# Milking chickens!!!



## TDG-Farms (Jul 12, 2013)

Came across this video today. Am not sure if its gone around yet so thought I would post it... "I learned something new today" the dude says! lol




__ https://www.facebook.com/video.php?v=1070504386329824


----------



## Frosty (Feb 13, 2010)

oh wow. lol.


----------



## sassykat6181 (Nov 28, 2012)

Oh boy. Lmao


----------



## Goats Rock (Jun 20, 2011)

A former co-worker's wife did not know where eggs actually came from. When he bought some from me, a couple had a stain on them. ( they were clean, I'd wiped the mud off one little area on two eggs). She asked what the stain was. I said " oh, probably mud or poop" . Wrong answer! She then asked how the eggs get out. She flipped out when I told her, will not eat eggs because they come out of a chicken's rear! 

The town isn't a big city. Farms are minutes away. She had to know where eggs came from! No one is that goofy, are they?


----------



## toth boer goats (Jul 20, 2008)

Too funny and so wrong, LOL. :doh::laugh:


----------



## NyGoatMom (Jan 26, 2013)

Oh brother....that's sad


----------



## janeen128 (Dec 31, 2012)

Oh wow.... I'm wondering just how many people went to go look at their chickens for their udder....


----------



## Aprilszoo (Mar 31, 2014)

Then there are the anti-hunting meat-eaters....

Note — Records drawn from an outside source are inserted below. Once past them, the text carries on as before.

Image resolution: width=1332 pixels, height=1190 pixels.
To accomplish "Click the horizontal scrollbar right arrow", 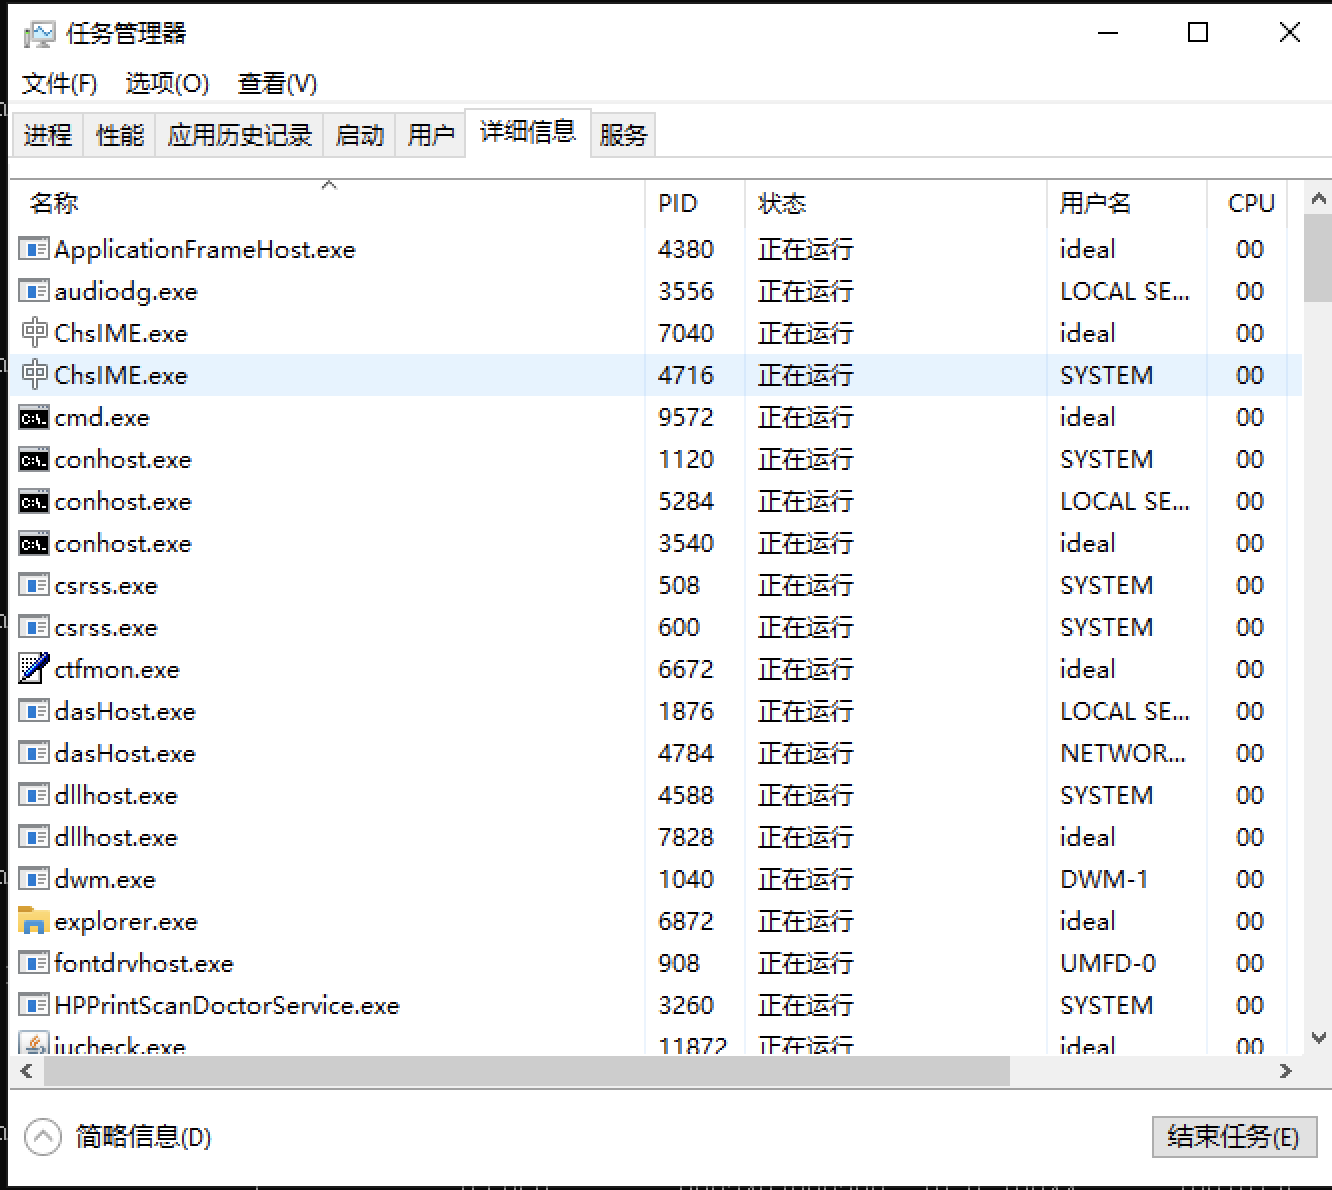I will [1285, 1071].
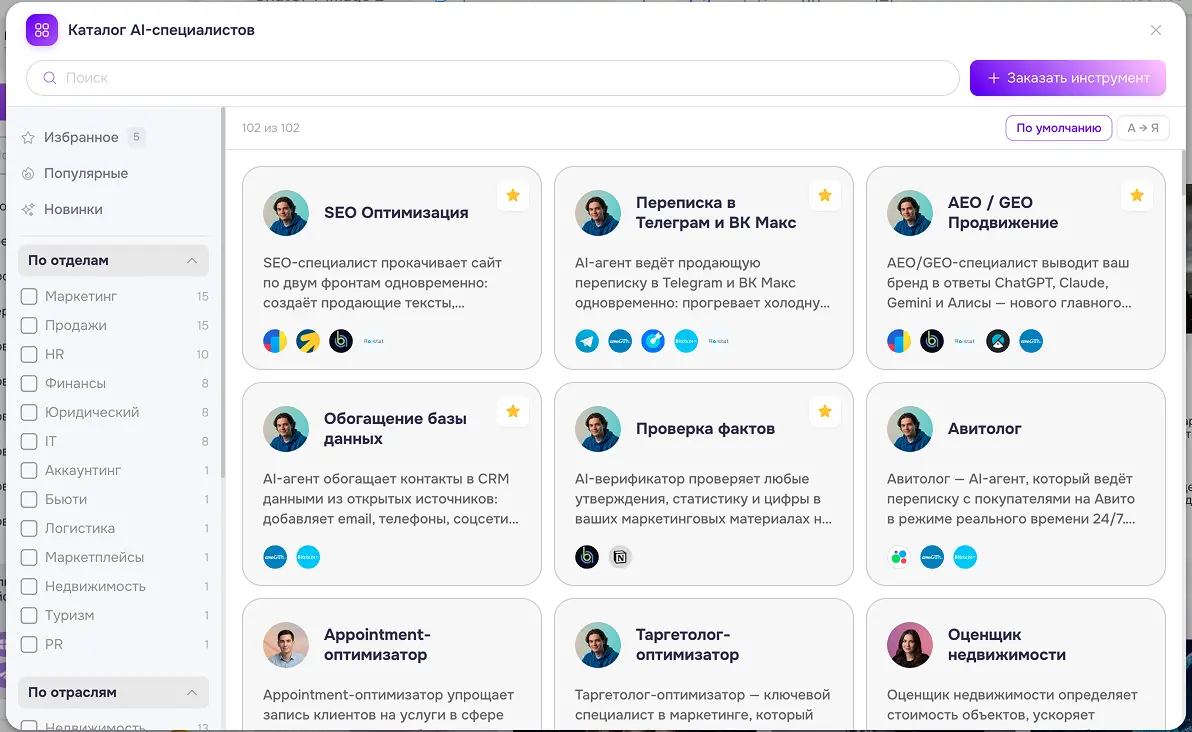Check the Маркетинг department checkbox
Screen dimensions: 1192x732
29,296
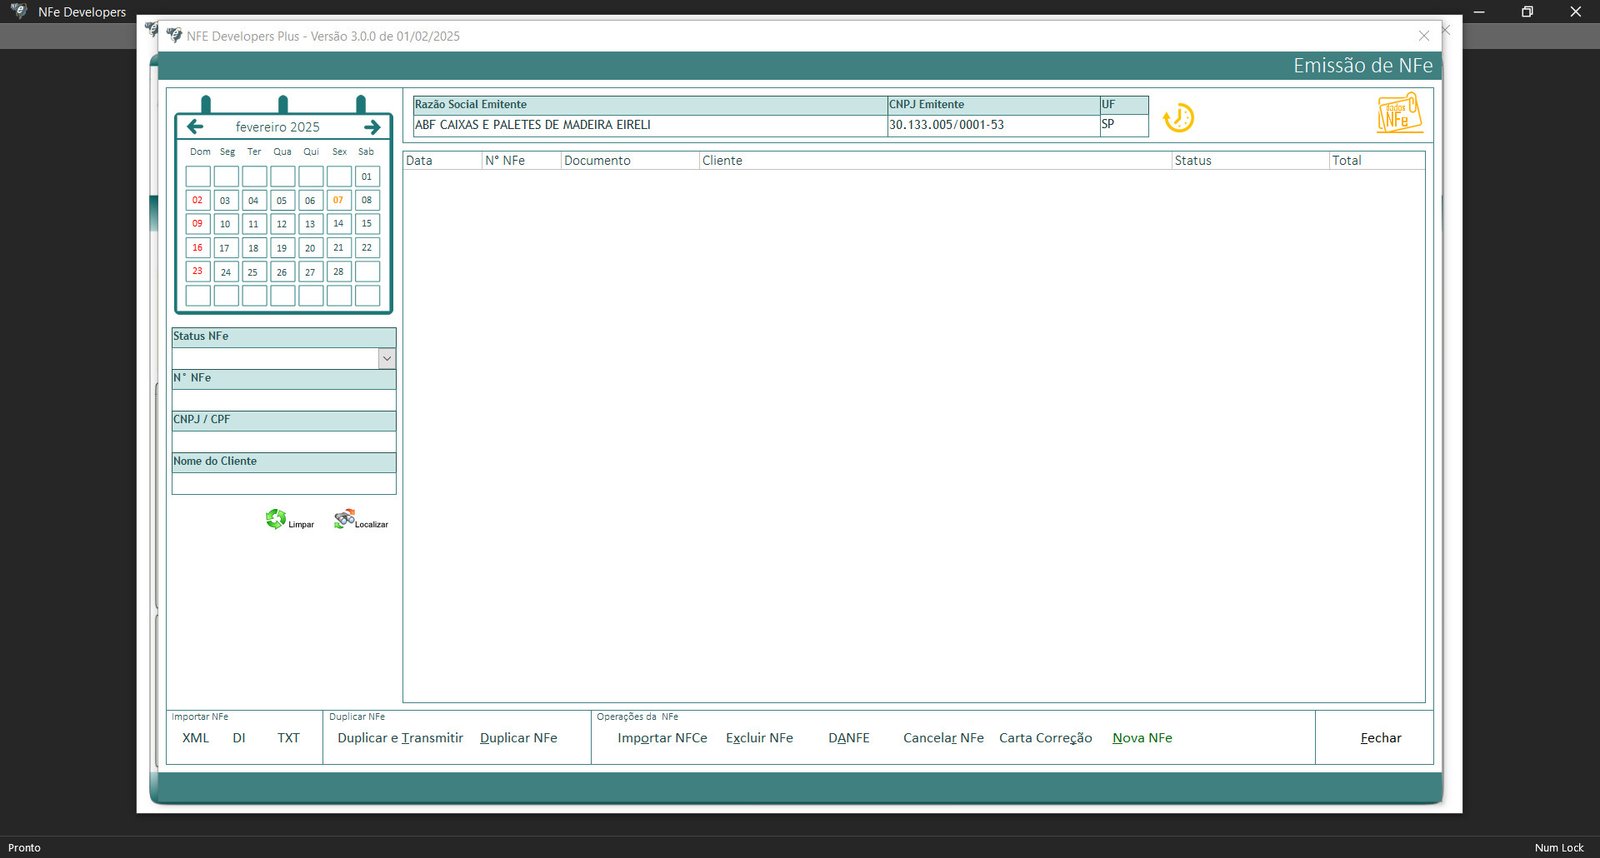Screen dimensions: 1600x858
Task: Select day 07 in the calendar
Action: 338,200
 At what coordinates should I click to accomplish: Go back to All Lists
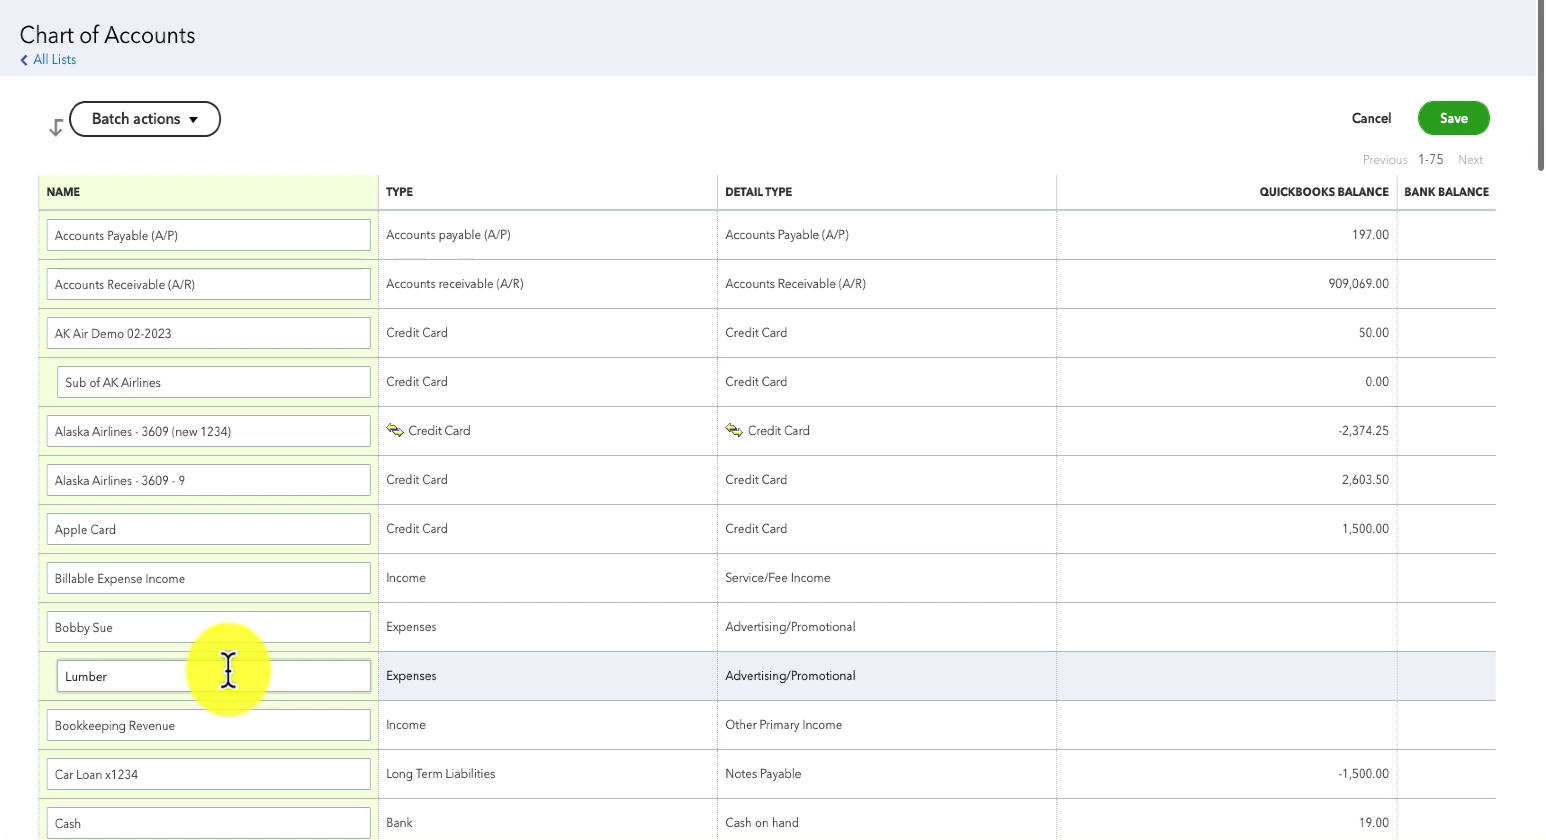coord(54,60)
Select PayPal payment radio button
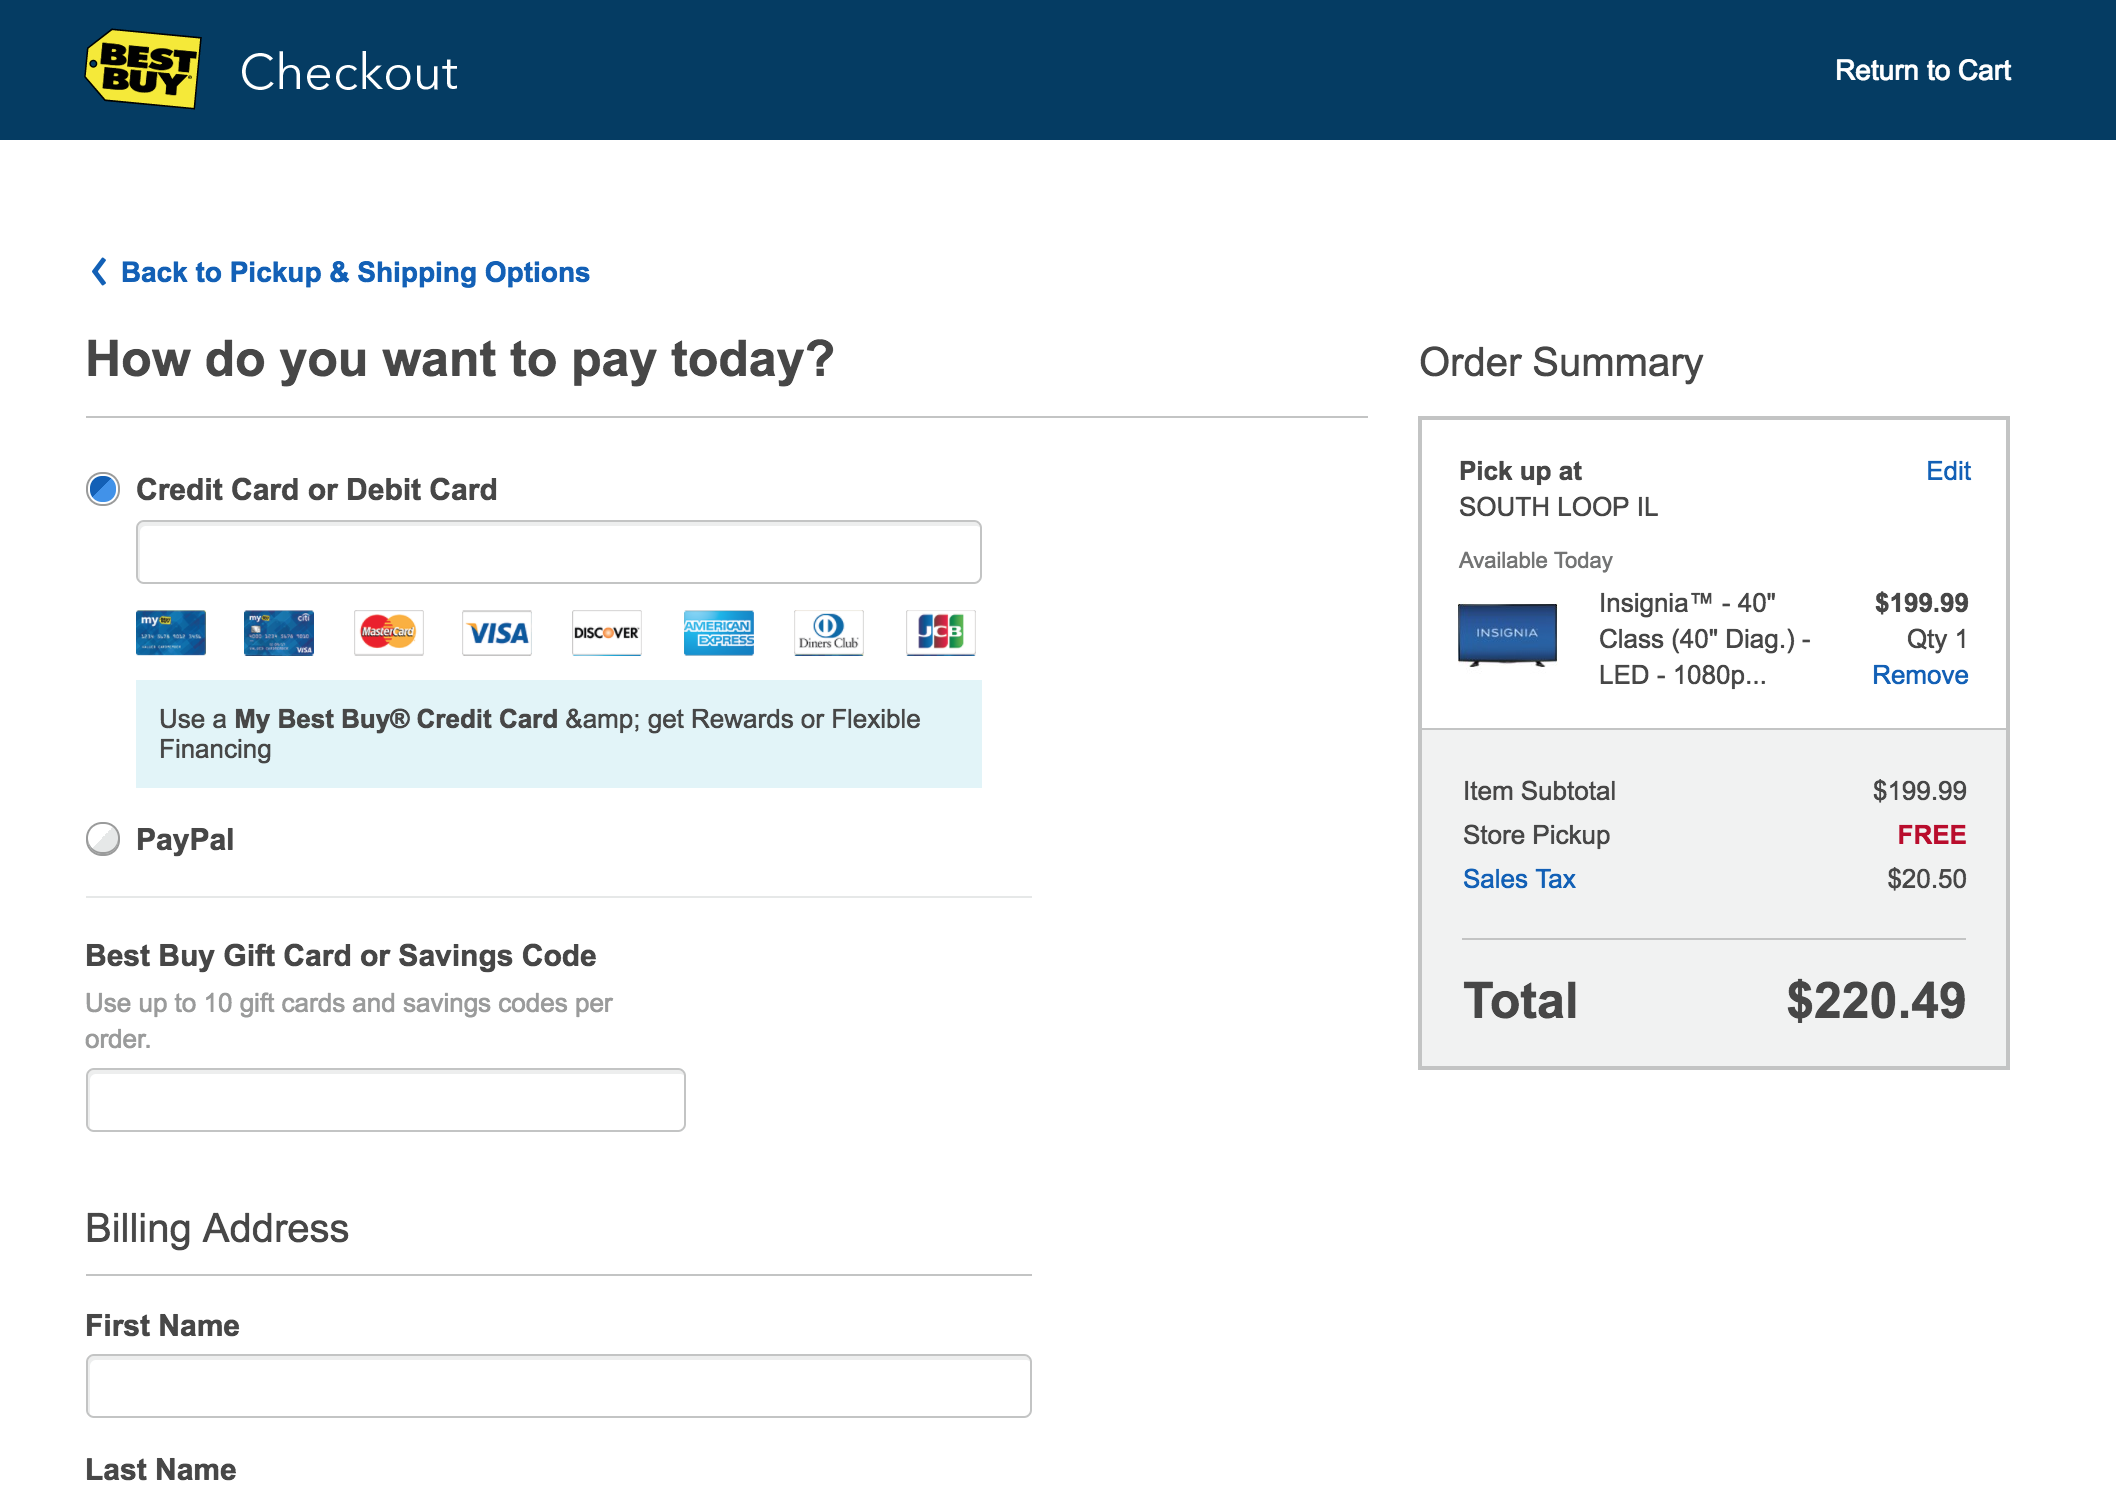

http://wafflesatnoon.com/to-all-you-hunters-newspaper-clipping/


----------



## NyGoatMom (Jan 26, 2013)

Aprilszoo said:


> Then there are the anti-hunting meat-eaters....
> 
> http://wafflesatnoon.com/to-all-you-hunters-newspaper-clipping/


:shock: :shock: ....... :ROFL:


----------



## janeen128 (Dec 31, 2012)

Aprilszoo said:


> Then there are the anti-hunting meat-eaters....
> 
> http://wafflesatnoon.com/to-all-you-hunters-newspaper-clipping/


Oh wow...! Hoping it was a joke, but um you never know these days.....


----------



## Greybird (May 14, 2014)

For a follow up, someone should make a video about milking pigeons.
Because, after all, pigeon milk is REAL!


----------